Does Aristotle ever use a collective term (such as `mode') for ἐντελέχεια and δύναμις?
You can see :
- Aristotle, Metaphysics : Book Theta (Stephen Makin editor)
and the review by Daniel P.Maher.
It seems that we have a (not rare in A) case of "multiplicity" of meaning :
The general schema relates energeia and dunamis, which is "potentiality" here, but "capacity" at the lower level. Thus, in the commentary, "capacity" and "potentiality" mark whether Makin has in mind dunamis in the use coordinated with change or dunamis in the schematic use coordinated with actuality.
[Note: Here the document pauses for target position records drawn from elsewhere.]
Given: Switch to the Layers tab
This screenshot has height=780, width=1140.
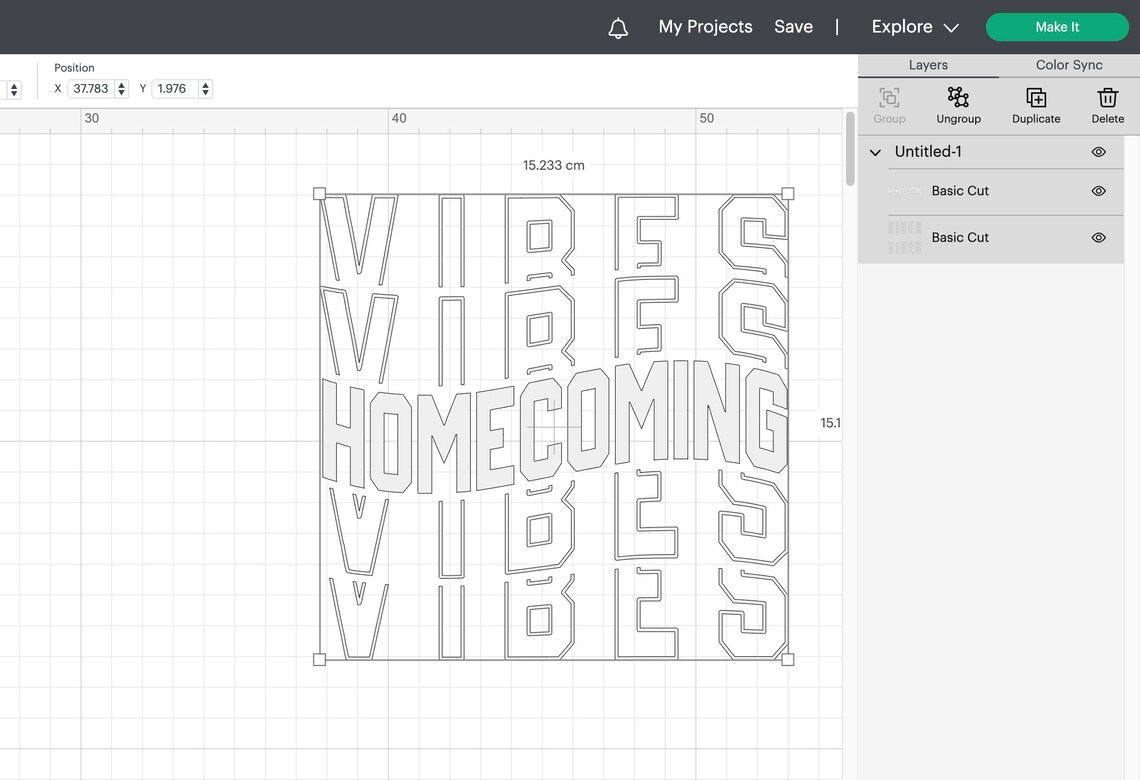Looking at the screenshot, I should point(928,64).
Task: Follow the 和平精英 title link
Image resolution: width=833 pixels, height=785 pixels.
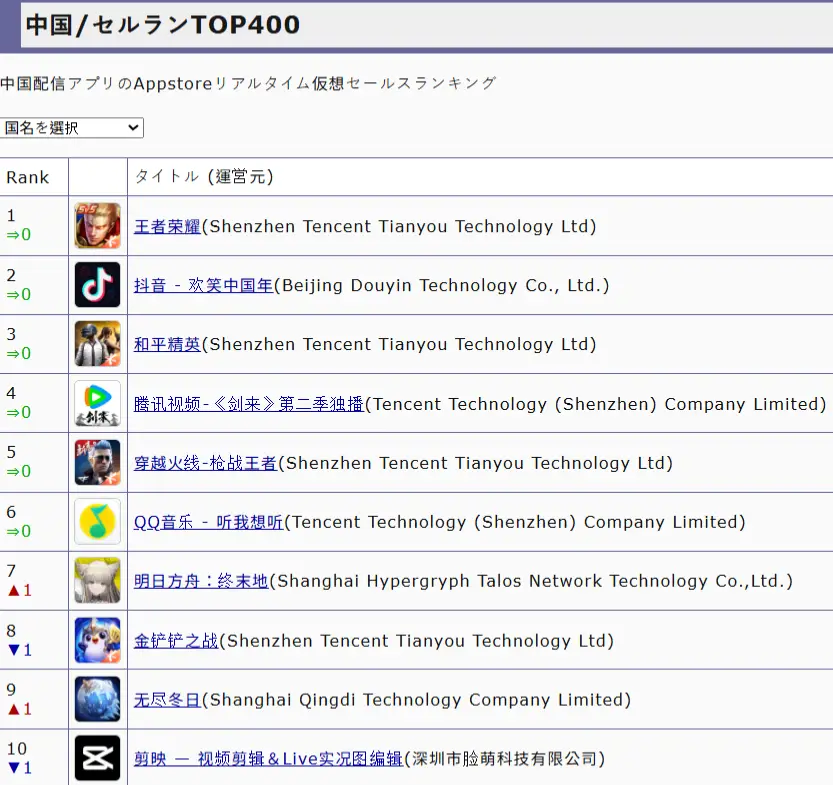Action: tap(167, 345)
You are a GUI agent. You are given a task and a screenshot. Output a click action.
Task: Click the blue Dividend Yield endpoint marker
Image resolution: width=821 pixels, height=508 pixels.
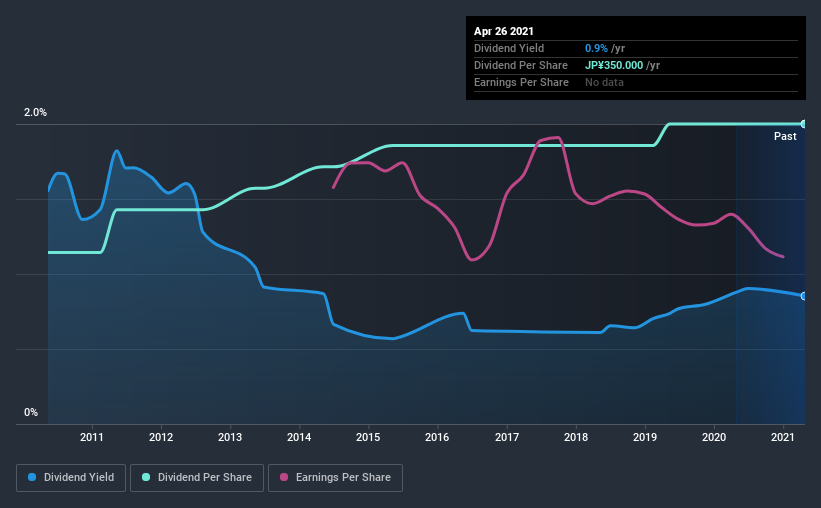point(803,296)
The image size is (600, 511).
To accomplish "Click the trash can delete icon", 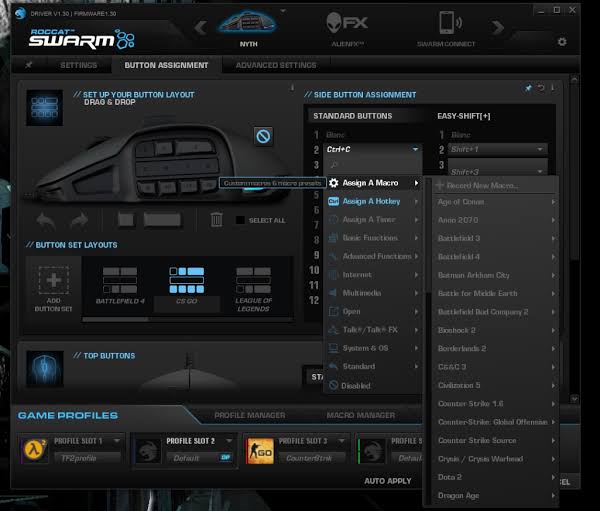I will [216, 219].
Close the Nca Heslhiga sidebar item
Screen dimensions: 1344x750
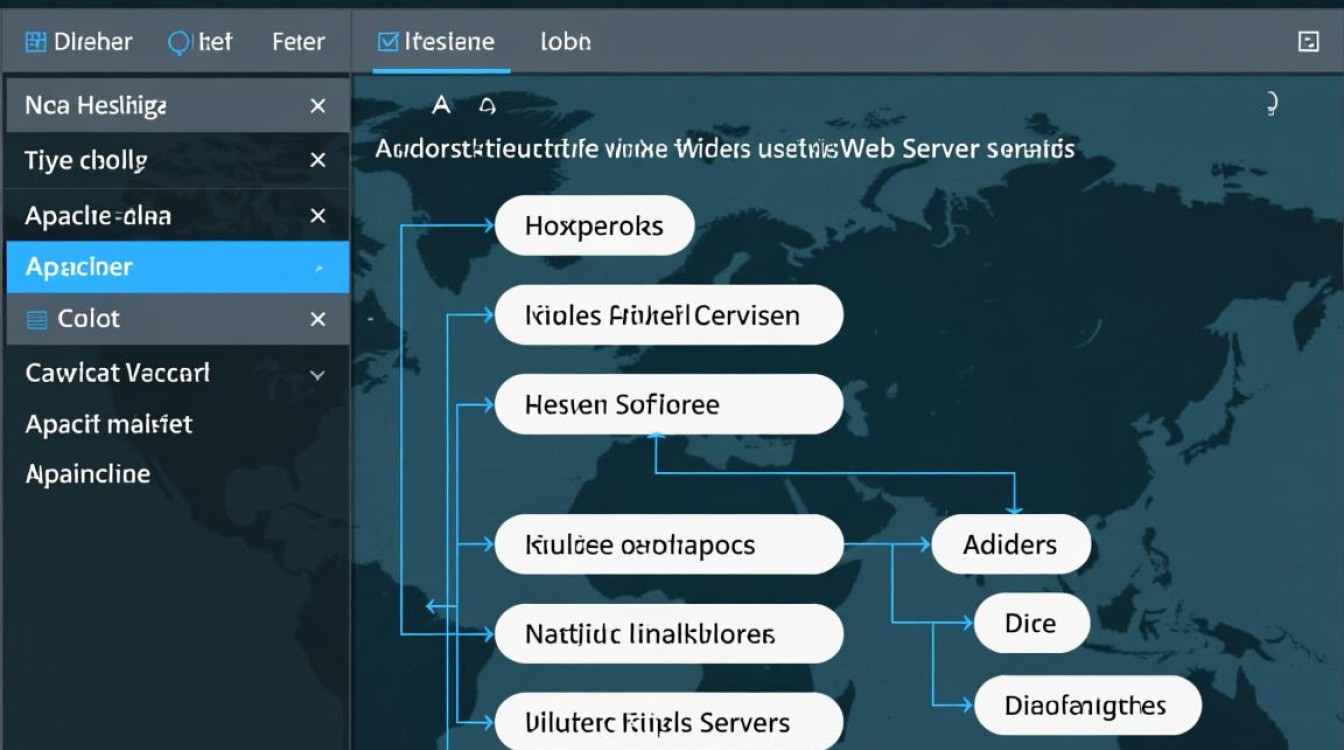click(318, 106)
In this light, the introduction seems to have understated the distinction between the two translations of dunamis [footnote #6 : On page xxxv, Makin says the term dunamis is "already overworked, referring both to a capacity and to a potentiality," which seems to imply two distinct meanings.] In the commentary Makin works out interesting distinctions among many kinds of capacity: active and passive, rational and non-rational, innate capacities and those acquired by learning and by teaching. These many senses of "capacity" are ordered in a "focal analysis" around the primary type, the "active capacity" [...]. Whether "potentiality" at the schematic level is only an extension of the very same notion encountered at the level of capacity-change may be disputed, but it is helpful to recognize the distinct usage of "capacity" and "potentiality."
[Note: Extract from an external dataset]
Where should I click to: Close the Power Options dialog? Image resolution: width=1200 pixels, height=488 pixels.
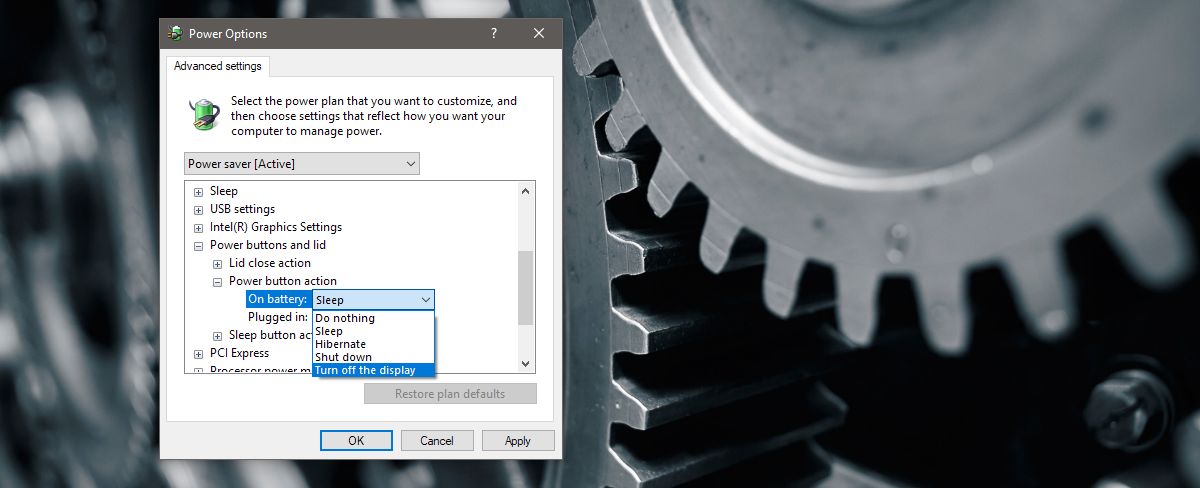point(539,33)
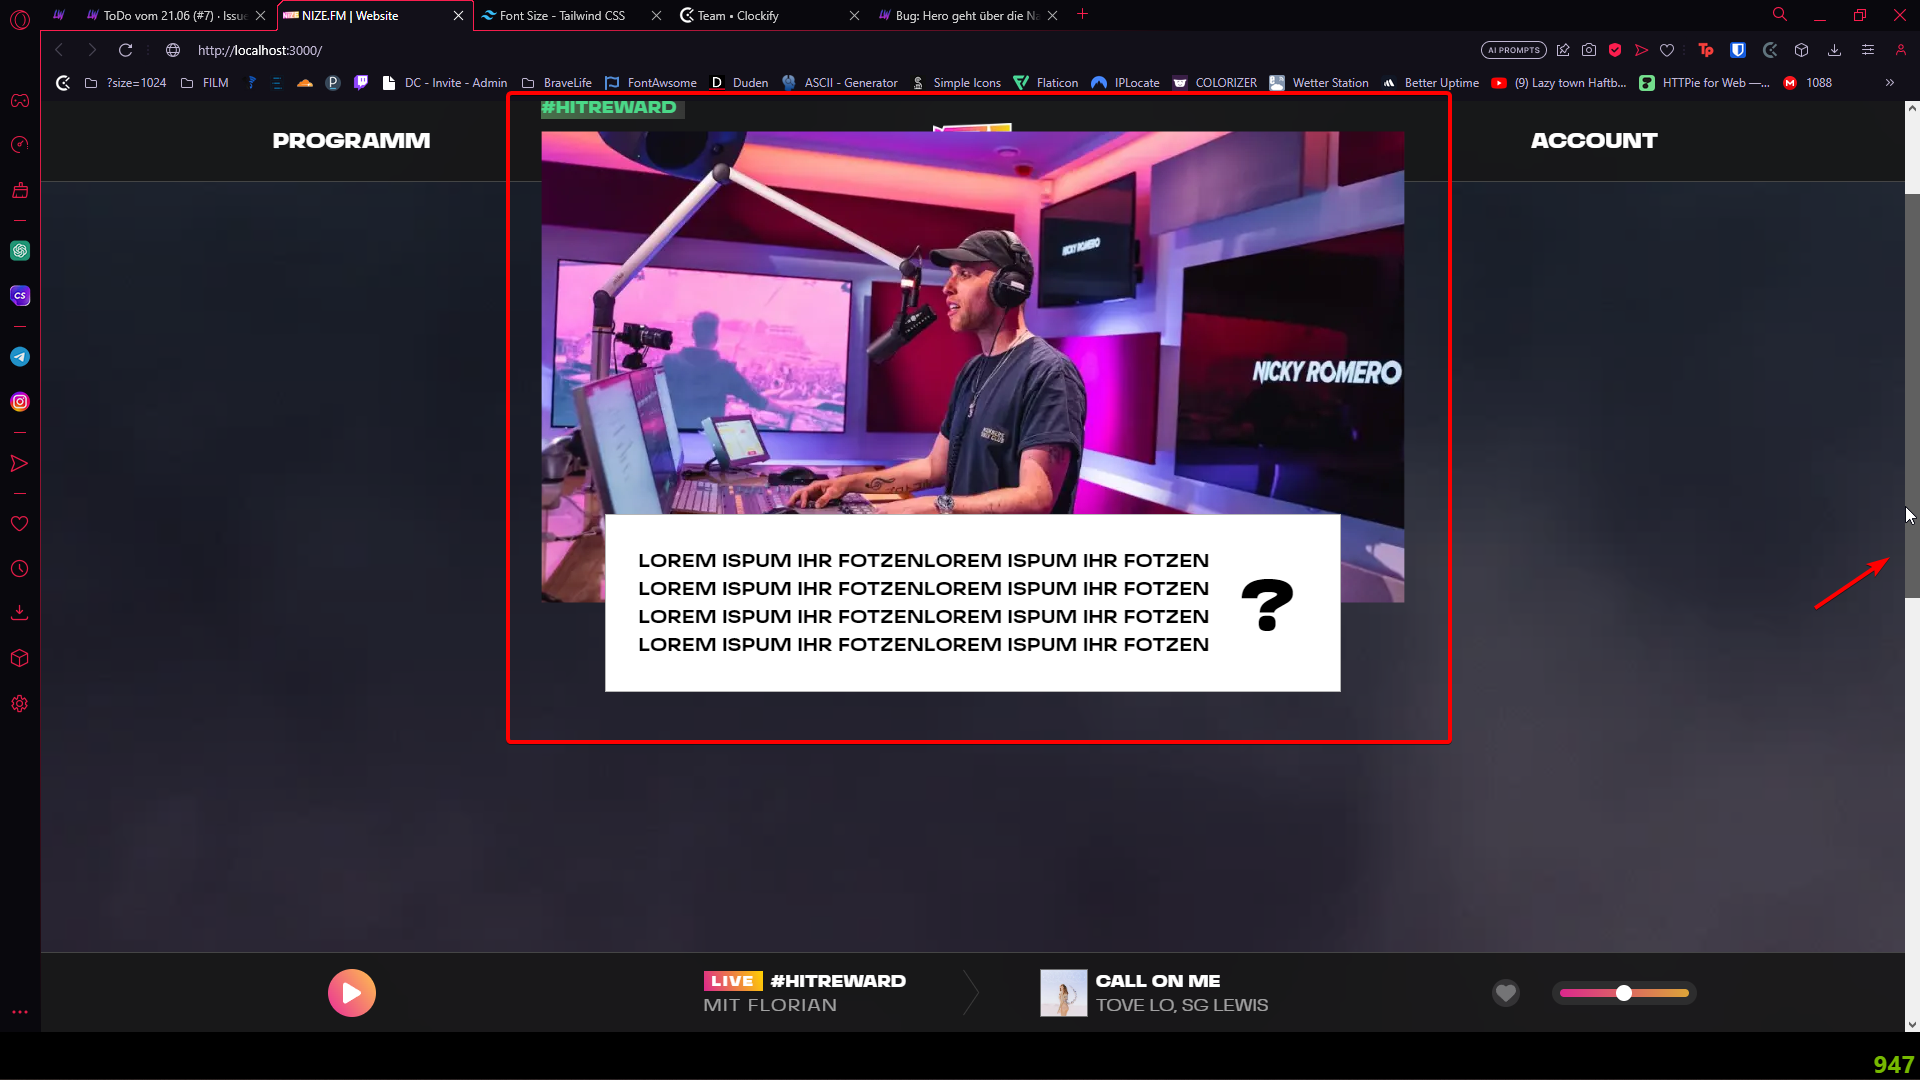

According to Heidegger, the relevant collective term appears to be eidos, form or essence. However, since energeia is regarded as prior to dynameis the former would be more relevant to the question of 'mode'.
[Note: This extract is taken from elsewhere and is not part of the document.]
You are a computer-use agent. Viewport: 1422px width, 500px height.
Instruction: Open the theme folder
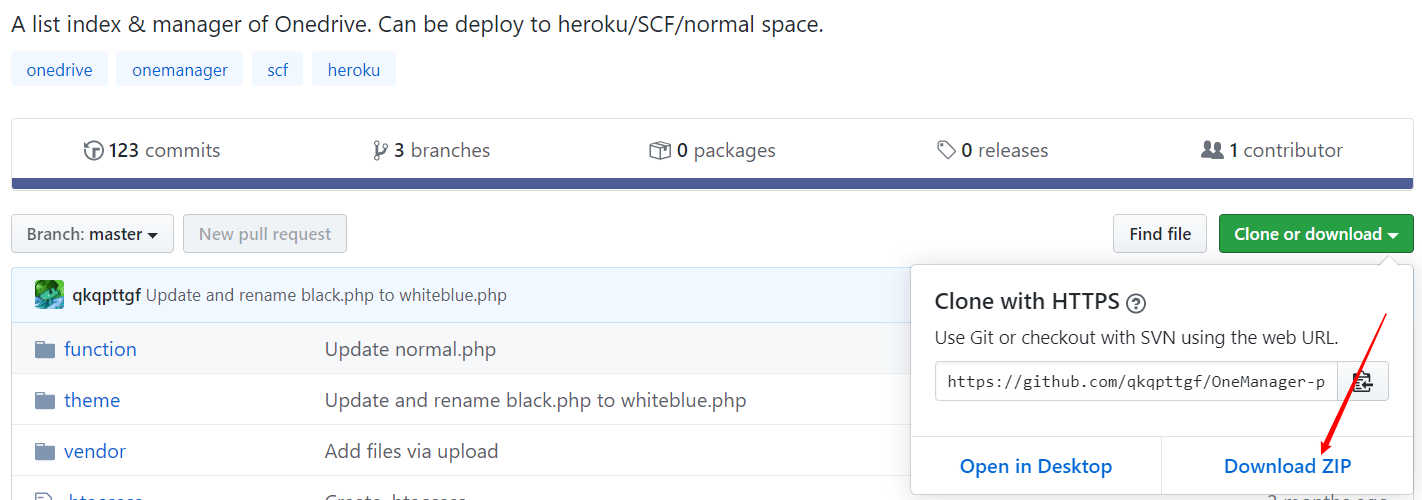click(x=92, y=400)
In Greek thought energeia means “standing in the work,” where “work” means that which stands fully in its “end.” But in turn the “fully-ended or fulfilled” [das “Vollendete”] does not mean “the concluded,” any more than telos means “conclusion.” Rather, in Greek thought telos and ergon are defined by eidos; they name the manner and mode in which something stands “finally and finitely” [“endlich”] in its appearance. ...
Aristotle says this in his own way in a sentence we take from the treatise that deals explicitly with entelecheia (Meta. , 8, 1049 b 5): fanerin oti proteron energeia dynameis estis: “Manifestly standing-in-the-work is prior to appropriateness for....”
continues at : https://philosophy.stackexchange.com/a/10011/5154
Also in the linked PDF:
Aristotle characterizes uhl as to dunamei. Dynameis means the capacity, or better, the appropriateness for.... The wood present in the workshop  is in a state of appropriateness for a “table.”
So dunameis as 'capacity' appears to have much less to do with 'mode' than energeia.